- PROVIDED TEXT -
## BEGIN

Point-evaluation is bounded as $$\|f(x)\|_{\mathcal{Z}} \leq C_x \|f\|_{\mathcal{H}}$$ for all $f$ (Dummer et al., 30 Sep 2025).

2. Generalized Representer Theorem for vvRKHS

The representer theorem in vvRKHS extends classical results to Hilbert space-valued functionals, allowing for variational problems with multiple linear constraints and general regularization. Given continuous linear operators $L_1,\ldots,L_m,L_{m+1}$ on $\mathcal{H}$ and functionals $$C: \mathcal{Z}_1\times\cdots\times\mathcal{Z}_m\to\mathbb{R}\cup\{+\infty\}$$ and $$\Omega:\mathcal{Z}_{m+1}\to\mathbb{R}\cup\{+\infty\}$$, the minimization problem

$$\min_{f\in\mathcal{H}} J(f),\quad J(f)=C(L_1f,\dots,L_mf)+\Omega(L_{m+1}f)$$

admits a minimizer in a finite-dimensional subspace explicitly determined by the data, the linear operators, and the regularizer's orthomonotonicity with respect to subspace-valued maps (Diwale et al., 2018). For classical empirical risk minimization with convex loss $L$ and squared vvRKHS norm, the optimal $f^*$ has finite-sample expansion

$$f^*(\cdot) = \sum_{i=1}^n K(\cdot,x_i)c_i, \quad c_i\in\mathcal{Z}.$$

This reduction is key for algorithmic tractability in both shallow and deep networks (Dummer et al., 30 Sep 2025).

Table 1: Summary of Representer Theorem Aspects

Aspect	Scalar RKHS	Vector-Valued RKHS (vvRKHS)
Output Space	$\mathbb{R}$	Hilbert space $\mathcal{Z}$
Kernel	$K: \mathcal{X}\times\mathcal{X}\to\mathbb{R}$	$$K: \mathcal{X}\times\mathcal{X}\to\mathcal{L}(\mathcal{Z})$$
Representer Expansion	$\sum_{i=1}^n K(\cdot, x_i)c_i$ where $c_i\in\mathbb{R}$	$\sum_{i=1}^n K(\cdot, x_i)c_i$, $c_i\in\mathcal{Z}$

3. Deep vvRKHS Architectures

Deep vvRKHS models are constructed by composing multiple vvRKHS layers. Let $N$ denote the number of layers, each associated with a Hilbert space $\mathcal{H}^{(\ell)}$, an operator-valued kernel $K^{(\ell)}$, and a subspace-valued map $S_{\ell}$. Layer $\ell$ realizes a map $$f^{(\ell)}:\mathcal{X}^{(\ell-1)}\to\mathcal{X}^{(\ell)}$$, and intermediate activations $y^{(\ell)}$ satisfy $y^{(\ell)}=f^{(\ell)}(y^{(\ell-1)})$. The composite function is $y = f^{(N)}\circ\cdots\circ f^{(1)}(x)$. The resulting variational problem sums layerwise data-fit and RKHS norm penalties:

$$\min_{\{f^{(\ell)},y^{(\ell)}\}} \sum_{\ell=1}^N \|y^{(\ell)}-f^{(\ell)}(y^{(\ell-1)})\|^2 + \lambda_\ell\|f^{(\ell)}\|^2_{\mathcal{H}^{(\ell)}}.$$

Each $f^{(\ell)}$ admits a kernel expansion

$$f^{(\ell)}(\cdot) = \sum_{i=1}^m K^{(\ell)}(\cdot, y_i^{(\ell-1)}) c_i^{(\ell)}$$

so the model is a multi-layer kernel machine (Diwale et al., 2018). The layerwise expansions yield explicit, finite-dimensional parametrizations for deep kernel networks and facilitate optimization by standard solvers at each layer.

## END

- INFORMATION SUPPLIED -
## BEGIN

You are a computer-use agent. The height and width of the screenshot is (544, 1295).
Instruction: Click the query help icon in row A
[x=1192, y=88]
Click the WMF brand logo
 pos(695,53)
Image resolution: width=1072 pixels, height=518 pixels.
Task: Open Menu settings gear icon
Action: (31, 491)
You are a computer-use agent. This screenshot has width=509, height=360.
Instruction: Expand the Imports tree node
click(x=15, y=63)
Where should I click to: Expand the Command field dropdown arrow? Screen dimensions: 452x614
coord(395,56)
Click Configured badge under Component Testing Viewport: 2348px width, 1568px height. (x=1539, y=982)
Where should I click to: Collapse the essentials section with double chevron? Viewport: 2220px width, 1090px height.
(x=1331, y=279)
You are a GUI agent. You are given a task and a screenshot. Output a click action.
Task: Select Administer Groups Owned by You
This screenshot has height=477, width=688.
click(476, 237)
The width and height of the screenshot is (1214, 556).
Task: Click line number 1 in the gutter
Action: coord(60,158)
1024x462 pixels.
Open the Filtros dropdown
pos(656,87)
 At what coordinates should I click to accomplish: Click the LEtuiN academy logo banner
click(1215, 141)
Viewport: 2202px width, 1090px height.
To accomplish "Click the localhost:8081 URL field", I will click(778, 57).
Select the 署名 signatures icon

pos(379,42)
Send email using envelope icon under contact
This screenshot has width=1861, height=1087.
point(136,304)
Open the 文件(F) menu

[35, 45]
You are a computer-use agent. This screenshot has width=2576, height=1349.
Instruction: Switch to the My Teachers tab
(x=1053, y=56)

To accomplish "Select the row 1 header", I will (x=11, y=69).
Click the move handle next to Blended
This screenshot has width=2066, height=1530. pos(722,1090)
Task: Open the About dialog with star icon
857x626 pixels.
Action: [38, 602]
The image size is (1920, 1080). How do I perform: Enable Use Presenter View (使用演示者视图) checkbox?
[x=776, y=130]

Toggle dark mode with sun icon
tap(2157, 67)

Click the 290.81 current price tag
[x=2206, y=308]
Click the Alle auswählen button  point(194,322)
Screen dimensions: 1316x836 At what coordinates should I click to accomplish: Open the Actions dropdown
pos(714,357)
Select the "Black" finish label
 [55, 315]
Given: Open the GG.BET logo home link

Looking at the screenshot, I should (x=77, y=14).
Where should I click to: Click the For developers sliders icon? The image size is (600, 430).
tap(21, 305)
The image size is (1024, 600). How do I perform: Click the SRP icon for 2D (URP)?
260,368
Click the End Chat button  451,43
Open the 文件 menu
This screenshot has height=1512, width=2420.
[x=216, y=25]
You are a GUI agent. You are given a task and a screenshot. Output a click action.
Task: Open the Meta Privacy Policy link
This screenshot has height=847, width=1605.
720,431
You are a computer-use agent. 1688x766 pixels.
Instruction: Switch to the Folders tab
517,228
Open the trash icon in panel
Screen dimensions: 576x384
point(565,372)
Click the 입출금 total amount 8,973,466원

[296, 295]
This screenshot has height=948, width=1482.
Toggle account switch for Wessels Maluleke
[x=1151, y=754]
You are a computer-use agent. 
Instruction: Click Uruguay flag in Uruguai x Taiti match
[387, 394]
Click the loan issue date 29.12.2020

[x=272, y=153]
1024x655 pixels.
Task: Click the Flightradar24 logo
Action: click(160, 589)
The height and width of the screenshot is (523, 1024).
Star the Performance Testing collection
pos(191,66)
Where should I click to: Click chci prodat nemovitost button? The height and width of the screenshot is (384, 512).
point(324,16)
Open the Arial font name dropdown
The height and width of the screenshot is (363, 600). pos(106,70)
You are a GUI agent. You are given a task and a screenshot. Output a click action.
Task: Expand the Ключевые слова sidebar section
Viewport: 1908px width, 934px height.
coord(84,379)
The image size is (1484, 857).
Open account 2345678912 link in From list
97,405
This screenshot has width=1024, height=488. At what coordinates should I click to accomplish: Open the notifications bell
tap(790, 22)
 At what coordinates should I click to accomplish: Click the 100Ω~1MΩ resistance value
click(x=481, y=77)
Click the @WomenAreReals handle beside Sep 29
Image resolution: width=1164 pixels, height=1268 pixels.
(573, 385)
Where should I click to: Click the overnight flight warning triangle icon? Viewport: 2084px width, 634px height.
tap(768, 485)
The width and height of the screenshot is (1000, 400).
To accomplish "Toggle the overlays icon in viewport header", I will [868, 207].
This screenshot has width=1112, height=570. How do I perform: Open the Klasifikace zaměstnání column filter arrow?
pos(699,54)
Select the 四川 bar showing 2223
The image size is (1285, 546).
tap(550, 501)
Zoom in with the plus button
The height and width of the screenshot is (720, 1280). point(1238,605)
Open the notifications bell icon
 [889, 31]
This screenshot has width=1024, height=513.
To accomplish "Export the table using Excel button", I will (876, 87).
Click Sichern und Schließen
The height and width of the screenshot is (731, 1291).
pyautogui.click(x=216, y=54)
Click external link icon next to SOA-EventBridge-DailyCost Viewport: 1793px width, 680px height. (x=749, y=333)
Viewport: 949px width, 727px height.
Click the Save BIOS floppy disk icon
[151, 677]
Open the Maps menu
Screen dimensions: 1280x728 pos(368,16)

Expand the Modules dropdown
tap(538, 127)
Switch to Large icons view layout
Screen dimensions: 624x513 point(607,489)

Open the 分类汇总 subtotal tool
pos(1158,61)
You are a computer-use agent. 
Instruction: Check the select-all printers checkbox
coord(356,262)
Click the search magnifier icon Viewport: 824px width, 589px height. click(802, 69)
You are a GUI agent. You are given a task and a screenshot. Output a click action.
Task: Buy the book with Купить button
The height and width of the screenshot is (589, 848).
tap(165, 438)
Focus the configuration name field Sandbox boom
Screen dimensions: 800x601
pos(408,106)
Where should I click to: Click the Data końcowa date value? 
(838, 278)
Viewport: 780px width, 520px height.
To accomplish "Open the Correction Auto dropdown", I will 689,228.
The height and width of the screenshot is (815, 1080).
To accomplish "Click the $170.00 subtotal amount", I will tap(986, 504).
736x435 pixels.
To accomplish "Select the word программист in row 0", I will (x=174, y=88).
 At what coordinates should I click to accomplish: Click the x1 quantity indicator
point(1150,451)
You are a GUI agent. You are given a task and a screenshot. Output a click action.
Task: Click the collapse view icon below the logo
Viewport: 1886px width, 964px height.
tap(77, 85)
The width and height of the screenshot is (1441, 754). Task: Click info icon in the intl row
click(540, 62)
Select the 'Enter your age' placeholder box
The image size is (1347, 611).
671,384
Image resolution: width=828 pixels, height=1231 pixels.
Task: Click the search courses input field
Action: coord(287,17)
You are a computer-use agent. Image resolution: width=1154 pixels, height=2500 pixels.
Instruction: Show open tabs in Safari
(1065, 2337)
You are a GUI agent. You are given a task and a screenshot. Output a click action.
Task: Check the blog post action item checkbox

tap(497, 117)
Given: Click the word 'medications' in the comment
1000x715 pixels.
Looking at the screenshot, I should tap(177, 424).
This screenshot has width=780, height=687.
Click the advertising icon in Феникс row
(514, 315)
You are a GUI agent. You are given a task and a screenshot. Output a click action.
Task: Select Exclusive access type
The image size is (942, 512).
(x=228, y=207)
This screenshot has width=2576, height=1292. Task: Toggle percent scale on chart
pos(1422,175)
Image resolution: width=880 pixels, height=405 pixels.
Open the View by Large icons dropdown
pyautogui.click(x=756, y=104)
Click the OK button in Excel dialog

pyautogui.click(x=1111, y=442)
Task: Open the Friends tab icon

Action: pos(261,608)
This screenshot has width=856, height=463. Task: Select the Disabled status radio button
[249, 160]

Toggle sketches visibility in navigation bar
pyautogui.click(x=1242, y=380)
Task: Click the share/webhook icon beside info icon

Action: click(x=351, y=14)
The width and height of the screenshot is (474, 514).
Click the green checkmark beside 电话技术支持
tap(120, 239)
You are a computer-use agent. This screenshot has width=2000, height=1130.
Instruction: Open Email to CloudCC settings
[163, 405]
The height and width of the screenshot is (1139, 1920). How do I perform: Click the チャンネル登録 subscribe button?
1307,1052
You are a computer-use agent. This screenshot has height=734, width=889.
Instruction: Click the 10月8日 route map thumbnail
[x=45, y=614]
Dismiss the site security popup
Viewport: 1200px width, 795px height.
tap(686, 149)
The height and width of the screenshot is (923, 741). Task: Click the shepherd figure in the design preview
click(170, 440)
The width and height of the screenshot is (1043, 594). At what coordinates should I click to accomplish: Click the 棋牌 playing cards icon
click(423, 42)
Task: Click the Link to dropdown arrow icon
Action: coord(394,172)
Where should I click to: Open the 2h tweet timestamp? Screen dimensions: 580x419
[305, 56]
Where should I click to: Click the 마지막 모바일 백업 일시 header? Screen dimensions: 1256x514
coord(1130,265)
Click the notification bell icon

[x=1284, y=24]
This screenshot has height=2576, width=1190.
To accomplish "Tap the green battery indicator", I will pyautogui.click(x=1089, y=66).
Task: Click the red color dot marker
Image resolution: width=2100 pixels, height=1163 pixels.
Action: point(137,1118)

## END

- REQUIRED WORK -
Reproduce the text on vector-valued RKHS word for word, starting at "admits a minimizer" and ending at "networks (Dummer et al., 30 Sep 2025).". The records are separate material and have no connection to the text on vector-valued RKHS.

- CORRECT RESPONSE -
admits a minimizer in a finite-dimensional subspace explicitly determined by the data, the linear operators, and the regularizer's orthomonotonicity with respect to subspace-valued maps (Diwale et al., 2018). For classical empirical risk minimization with convex loss $L$ and squared vvRKHS norm, the optimal $f^*$ has finite-sample expansion

$$f^*(\cdot) = \sum_{i=1}^n K(\cdot,x_i)c_i, \quad c_i\in\mathcal{Z}.$$

This reduction is key for algorithmic tractability in both shallow and deep networks (Dummer et al., 30 Sep 2025).